**PAGE:**
Orosco married Diehl in 2008. Diehl conceived a child in late 2012, and

M.A.R. was born in 2013. At the time of conception, Diehl and Orosco had been

separated for several years with Orosco living out of state; yet, neither one had filed

for divorce. During one of Orosco’s trips to Florida to visit with Diehl’s older child,

he and Diehl engaged in sexual intercourse. At that time, Diehl was also in a casual,

sexual relationship with Rodriguez, and Rodriguez was unaware of Diehl’s “one-

night stand” with Orosco. Once she determined she was pregnant, Diehl informed

Rodriguez he was the father of the child. Diehl told Orosco that he was not the

father, and he believed her because he and Diehl had engaged in unprotected sex

during the course of their marriage without conceiving a child. Orosco also believed

he was divorced from Diehl as he executed “divorce papers” upon her request and

delivered them to her sometime prior to 2013, but he was unaware Diehl did not

initiate divorce proceedings. Rodriguez mistakenly believed that Diehl and Orosco

were divorced as well. At the time of birth, Rodriguez signed M.A.R.’s birth

certificate and acknowledged paternity. Diehl indicated on the birth certificate

application that she was a single woman even though she was still married to Orosco.

**PROBLEM:** Please write out the paternity passage word for word, starting at "he was divorced" and ending at "married to Orosco.".

**DATA PROVIDED:**
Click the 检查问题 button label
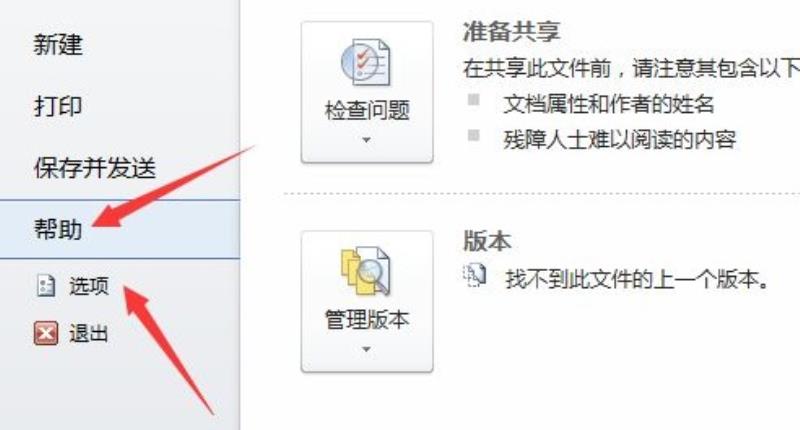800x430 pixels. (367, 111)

---

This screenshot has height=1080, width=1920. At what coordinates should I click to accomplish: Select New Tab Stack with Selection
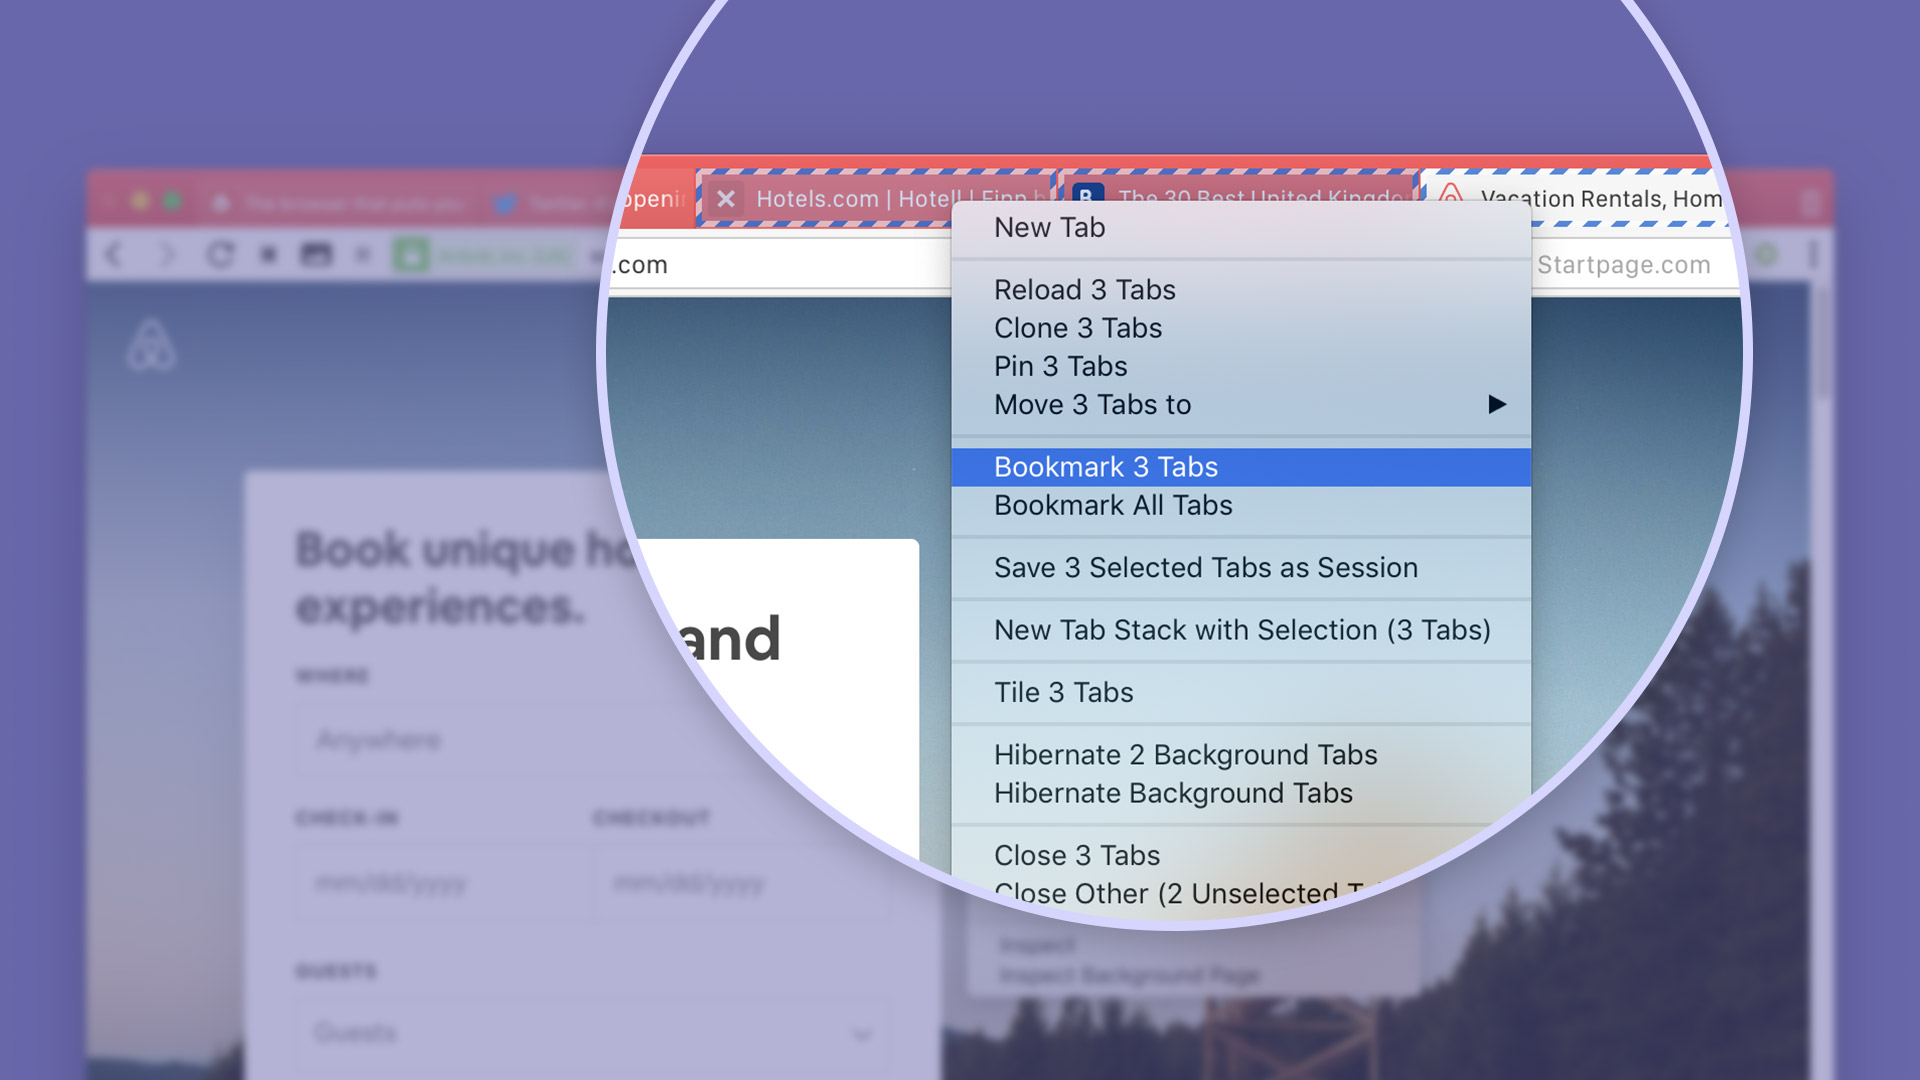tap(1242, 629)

**FINAL RESULT:**
he was divorced from Diehl as he executed “divorce papers” upon her request and

delivered them to her sometime prior to 2013, but he was unaware Diehl did not

initiate divorce proceedings. Rodriguez mistakenly believed that Diehl and Orosco

were divorced as well. At the time of birth, Rodriguez signed M.A.R.’s birth

certificate and acknowledged paternity. Diehl indicated on the birth certificate

application that she was a single woman even though she was still married to Orosco.